- Task to complete:
Where a line contains the word "settings", copy that line from the records below.

- Records for the exercise:
= = = =

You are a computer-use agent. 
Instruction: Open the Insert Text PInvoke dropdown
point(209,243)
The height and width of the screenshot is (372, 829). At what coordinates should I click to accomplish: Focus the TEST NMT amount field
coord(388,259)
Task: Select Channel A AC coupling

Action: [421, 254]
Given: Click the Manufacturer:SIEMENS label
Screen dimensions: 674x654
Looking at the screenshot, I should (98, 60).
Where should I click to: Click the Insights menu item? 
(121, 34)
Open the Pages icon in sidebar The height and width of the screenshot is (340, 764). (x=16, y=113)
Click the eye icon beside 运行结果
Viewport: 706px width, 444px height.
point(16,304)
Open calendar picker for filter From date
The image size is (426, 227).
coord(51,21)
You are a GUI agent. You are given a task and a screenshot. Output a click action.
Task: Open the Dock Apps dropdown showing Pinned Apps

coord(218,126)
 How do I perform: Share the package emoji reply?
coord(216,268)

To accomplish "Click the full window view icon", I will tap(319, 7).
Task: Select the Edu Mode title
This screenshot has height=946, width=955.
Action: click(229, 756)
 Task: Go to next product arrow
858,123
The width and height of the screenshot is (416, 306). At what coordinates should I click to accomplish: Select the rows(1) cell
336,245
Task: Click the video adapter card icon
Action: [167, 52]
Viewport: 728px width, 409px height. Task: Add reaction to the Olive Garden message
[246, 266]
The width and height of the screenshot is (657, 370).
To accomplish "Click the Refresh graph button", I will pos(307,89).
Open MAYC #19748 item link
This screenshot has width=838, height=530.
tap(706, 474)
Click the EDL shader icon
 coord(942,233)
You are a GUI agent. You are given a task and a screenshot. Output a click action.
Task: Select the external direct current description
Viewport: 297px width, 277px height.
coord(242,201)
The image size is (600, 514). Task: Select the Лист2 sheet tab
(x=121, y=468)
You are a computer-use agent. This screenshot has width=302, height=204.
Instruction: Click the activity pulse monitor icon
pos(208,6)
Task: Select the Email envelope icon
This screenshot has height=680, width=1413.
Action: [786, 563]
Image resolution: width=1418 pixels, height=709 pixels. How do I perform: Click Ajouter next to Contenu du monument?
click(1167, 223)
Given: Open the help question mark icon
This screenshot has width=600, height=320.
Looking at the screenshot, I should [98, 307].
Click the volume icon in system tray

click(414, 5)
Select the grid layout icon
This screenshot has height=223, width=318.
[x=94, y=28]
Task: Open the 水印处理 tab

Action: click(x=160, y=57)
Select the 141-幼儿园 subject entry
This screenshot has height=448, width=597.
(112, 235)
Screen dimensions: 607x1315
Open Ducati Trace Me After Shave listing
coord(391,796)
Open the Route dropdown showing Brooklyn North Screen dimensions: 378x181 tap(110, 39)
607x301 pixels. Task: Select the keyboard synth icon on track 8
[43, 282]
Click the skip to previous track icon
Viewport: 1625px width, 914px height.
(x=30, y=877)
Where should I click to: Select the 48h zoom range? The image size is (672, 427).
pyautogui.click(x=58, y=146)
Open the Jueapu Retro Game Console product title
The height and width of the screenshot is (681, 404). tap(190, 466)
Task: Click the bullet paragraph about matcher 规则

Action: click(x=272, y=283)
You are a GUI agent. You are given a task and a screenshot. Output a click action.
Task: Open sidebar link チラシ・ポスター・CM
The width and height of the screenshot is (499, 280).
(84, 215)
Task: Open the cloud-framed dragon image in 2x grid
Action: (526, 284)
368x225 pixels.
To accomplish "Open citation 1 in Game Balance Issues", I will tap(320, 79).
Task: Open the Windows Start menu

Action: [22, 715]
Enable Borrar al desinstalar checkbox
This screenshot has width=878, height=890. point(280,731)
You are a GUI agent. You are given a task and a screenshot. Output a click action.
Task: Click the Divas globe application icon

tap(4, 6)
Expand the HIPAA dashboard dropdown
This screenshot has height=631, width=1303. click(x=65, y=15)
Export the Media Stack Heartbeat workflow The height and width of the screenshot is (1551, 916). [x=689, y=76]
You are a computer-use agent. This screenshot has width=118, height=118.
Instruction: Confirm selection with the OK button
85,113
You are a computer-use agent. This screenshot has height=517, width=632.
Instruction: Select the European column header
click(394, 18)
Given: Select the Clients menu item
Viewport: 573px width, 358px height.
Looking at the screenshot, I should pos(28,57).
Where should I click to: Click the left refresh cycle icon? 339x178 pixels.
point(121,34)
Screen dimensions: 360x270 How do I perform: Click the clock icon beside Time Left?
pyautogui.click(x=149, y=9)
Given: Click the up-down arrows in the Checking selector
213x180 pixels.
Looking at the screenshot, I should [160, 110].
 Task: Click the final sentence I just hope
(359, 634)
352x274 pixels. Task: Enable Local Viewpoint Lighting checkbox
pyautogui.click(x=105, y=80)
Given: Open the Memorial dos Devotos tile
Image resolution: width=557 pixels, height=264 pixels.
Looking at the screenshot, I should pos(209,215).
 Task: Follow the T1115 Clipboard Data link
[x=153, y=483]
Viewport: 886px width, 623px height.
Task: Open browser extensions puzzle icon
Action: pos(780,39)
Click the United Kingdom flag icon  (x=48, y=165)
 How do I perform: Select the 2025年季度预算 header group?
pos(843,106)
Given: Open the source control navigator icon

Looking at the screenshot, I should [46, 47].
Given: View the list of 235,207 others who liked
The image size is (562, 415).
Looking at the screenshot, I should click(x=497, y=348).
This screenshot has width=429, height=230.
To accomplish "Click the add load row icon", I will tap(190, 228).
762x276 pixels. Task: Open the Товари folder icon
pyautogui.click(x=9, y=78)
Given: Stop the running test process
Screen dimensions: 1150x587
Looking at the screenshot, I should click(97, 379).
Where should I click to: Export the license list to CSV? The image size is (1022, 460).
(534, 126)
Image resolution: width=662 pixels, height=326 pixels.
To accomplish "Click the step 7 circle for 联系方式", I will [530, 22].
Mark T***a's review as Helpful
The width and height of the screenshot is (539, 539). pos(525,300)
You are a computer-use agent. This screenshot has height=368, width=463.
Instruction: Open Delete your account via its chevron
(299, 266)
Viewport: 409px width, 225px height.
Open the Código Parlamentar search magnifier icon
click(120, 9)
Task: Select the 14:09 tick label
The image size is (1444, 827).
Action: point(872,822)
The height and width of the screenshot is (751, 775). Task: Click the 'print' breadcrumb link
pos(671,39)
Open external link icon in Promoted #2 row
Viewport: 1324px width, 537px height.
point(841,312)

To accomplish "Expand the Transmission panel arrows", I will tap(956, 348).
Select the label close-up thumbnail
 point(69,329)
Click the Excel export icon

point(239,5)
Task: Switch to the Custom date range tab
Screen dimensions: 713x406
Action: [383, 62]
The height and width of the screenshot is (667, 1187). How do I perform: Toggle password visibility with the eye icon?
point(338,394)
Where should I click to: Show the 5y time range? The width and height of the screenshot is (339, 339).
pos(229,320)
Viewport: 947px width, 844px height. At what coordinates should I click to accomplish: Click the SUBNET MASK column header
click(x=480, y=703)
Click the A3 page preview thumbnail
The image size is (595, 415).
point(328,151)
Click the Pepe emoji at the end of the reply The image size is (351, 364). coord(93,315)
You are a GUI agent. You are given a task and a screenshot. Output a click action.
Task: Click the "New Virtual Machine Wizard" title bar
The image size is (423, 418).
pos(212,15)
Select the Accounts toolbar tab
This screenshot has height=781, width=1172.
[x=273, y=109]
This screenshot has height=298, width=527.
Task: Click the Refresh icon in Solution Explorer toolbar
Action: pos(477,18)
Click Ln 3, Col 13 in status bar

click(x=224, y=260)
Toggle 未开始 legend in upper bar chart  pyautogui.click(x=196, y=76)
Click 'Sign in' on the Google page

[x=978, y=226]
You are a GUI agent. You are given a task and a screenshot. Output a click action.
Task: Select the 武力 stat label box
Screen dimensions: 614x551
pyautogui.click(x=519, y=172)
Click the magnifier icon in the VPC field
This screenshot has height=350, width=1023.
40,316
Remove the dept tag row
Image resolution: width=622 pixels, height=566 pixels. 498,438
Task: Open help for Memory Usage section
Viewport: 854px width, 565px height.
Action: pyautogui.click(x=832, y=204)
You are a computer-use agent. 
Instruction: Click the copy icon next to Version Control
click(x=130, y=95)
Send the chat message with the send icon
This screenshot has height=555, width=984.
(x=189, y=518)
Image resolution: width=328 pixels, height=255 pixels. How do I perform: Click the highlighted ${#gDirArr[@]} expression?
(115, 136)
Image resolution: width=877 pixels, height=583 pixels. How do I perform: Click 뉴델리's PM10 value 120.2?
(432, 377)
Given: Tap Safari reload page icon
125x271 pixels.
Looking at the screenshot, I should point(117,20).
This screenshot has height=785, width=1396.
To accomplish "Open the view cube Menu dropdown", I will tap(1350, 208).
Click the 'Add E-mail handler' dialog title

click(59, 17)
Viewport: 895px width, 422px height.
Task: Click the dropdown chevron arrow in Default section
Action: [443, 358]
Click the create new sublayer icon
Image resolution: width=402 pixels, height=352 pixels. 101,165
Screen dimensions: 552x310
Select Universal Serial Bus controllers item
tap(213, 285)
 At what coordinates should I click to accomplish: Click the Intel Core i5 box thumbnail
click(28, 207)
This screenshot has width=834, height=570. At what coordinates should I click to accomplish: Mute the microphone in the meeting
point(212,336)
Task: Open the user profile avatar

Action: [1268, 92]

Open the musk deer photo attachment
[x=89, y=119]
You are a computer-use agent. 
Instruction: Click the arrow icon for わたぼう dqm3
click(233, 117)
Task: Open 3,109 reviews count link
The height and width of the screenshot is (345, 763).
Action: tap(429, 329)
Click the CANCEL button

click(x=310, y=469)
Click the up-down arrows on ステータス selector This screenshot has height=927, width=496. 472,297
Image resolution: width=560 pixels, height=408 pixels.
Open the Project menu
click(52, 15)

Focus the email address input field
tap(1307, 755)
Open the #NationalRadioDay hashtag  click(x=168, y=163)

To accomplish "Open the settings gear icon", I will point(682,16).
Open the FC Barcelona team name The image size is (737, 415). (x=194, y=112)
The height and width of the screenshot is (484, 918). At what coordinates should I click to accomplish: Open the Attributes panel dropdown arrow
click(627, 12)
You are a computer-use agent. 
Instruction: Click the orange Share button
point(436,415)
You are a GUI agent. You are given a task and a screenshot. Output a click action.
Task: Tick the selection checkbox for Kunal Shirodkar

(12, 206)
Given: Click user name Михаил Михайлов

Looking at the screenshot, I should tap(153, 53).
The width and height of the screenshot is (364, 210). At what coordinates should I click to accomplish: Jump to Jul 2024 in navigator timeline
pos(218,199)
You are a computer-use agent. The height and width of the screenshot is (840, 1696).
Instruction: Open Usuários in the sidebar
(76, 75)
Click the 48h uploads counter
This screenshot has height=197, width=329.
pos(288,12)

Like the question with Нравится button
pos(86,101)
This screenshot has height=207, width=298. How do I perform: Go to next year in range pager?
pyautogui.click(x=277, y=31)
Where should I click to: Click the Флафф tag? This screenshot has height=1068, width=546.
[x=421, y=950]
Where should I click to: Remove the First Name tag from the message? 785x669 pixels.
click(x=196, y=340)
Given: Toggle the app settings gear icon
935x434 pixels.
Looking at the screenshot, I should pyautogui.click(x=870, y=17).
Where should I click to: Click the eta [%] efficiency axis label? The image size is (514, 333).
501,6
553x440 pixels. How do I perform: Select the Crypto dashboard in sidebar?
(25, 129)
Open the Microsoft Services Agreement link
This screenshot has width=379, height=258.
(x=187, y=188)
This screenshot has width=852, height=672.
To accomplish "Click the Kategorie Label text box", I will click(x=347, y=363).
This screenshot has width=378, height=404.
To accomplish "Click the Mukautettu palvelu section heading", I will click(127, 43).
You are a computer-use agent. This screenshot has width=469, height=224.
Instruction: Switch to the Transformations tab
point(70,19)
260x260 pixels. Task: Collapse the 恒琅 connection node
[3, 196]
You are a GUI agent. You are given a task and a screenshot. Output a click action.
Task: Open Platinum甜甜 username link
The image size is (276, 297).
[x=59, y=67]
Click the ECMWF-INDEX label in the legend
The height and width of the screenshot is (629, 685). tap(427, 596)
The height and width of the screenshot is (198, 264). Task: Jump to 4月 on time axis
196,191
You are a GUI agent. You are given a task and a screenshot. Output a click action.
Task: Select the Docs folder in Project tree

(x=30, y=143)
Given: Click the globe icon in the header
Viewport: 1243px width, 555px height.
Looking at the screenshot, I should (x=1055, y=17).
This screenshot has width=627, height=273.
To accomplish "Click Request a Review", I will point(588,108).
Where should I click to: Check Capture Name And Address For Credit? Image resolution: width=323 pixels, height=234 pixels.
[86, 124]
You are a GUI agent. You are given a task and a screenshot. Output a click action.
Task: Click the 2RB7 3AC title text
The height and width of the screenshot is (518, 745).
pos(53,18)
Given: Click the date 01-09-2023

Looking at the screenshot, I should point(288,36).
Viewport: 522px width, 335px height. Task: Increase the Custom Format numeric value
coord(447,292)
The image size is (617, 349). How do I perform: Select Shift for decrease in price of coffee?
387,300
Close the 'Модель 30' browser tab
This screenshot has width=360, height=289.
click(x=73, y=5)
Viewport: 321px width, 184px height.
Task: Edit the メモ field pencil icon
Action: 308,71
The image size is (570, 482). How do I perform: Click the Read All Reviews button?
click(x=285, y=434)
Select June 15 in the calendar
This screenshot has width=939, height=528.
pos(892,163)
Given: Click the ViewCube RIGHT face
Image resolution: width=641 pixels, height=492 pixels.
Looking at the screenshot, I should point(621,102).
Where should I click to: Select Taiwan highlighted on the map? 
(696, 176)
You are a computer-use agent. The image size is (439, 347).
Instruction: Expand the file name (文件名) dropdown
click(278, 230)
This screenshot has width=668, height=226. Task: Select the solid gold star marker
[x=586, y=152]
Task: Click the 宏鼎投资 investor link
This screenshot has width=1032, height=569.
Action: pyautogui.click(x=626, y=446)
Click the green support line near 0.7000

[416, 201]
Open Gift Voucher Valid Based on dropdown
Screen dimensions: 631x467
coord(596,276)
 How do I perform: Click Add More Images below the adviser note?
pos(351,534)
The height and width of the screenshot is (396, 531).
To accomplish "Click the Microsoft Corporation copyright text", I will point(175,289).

= = = =

- Exercise result:
To accomplish "Open the settings gear icon", I will point(682,16).
Given: Toggle the app settings gear icon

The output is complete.